Work instruction
Start at the line with "Where should I click to: Click the メールアドレス" in the records below, stop at the line with "This screenshot has height=420, width=675.", and return every line in that span exactly, the two end lines included.

Supplied entries

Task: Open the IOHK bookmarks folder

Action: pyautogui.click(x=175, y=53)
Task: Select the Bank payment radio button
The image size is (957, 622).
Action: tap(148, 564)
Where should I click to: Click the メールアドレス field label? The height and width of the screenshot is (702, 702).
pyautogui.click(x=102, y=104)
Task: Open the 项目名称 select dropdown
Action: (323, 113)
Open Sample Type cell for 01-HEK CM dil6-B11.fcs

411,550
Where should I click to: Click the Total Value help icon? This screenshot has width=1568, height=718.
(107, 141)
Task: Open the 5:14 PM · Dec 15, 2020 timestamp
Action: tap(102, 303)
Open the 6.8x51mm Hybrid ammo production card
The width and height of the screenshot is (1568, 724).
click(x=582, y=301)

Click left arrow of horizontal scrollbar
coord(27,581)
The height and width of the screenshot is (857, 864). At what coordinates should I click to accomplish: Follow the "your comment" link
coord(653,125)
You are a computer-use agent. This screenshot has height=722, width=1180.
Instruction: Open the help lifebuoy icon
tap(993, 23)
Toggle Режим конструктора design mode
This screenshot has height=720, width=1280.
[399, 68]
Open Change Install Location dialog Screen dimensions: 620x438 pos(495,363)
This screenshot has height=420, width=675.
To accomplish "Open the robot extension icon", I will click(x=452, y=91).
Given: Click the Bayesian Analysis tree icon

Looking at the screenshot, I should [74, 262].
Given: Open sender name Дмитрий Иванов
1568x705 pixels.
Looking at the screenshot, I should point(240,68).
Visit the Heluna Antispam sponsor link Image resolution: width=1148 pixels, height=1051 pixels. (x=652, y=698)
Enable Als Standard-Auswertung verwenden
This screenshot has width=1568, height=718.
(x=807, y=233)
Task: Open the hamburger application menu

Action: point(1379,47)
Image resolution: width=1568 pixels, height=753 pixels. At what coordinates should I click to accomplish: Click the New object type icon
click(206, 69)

Completed exercise
Where should I click to: Click the メールアドレス field label? The height and width of the screenshot is (702, 702).
pyautogui.click(x=102, y=104)
Task: Open the 项目名称 select dropdown
Action: (323, 113)
Open Sample Type cell for 01-HEK CM dil6-B11.fcs

411,550
Where should I click to: Click the Total Value help icon? This screenshot has width=1568, height=718.
(107, 141)
Task: Open the 5:14 PM · Dec 15, 2020 timestamp
Action: tap(102, 303)
Open the 6.8x51mm Hybrid ammo production card
The width and height of the screenshot is (1568, 724).
click(x=582, y=301)

Click left arrow of horizontal scrollbar
coord(27,581)
The height and width of the screenshot is (857, 864). At what coordinates should I click to accomplish: Follow the "your comment" link
coord(653,125)
You are a computer-use agent. This screenshot has height=722, width=1180.
Instruction: Open the help lifebuoy icon
tap(993, 23)
Toggle Режим конструктора design mode
This screenshot has height=720, width=1280.
[399, 68]
Open Change Install Location dialog Screen dimensions: 620x438 pos(495,363)
This screenshot has height=420, width=675.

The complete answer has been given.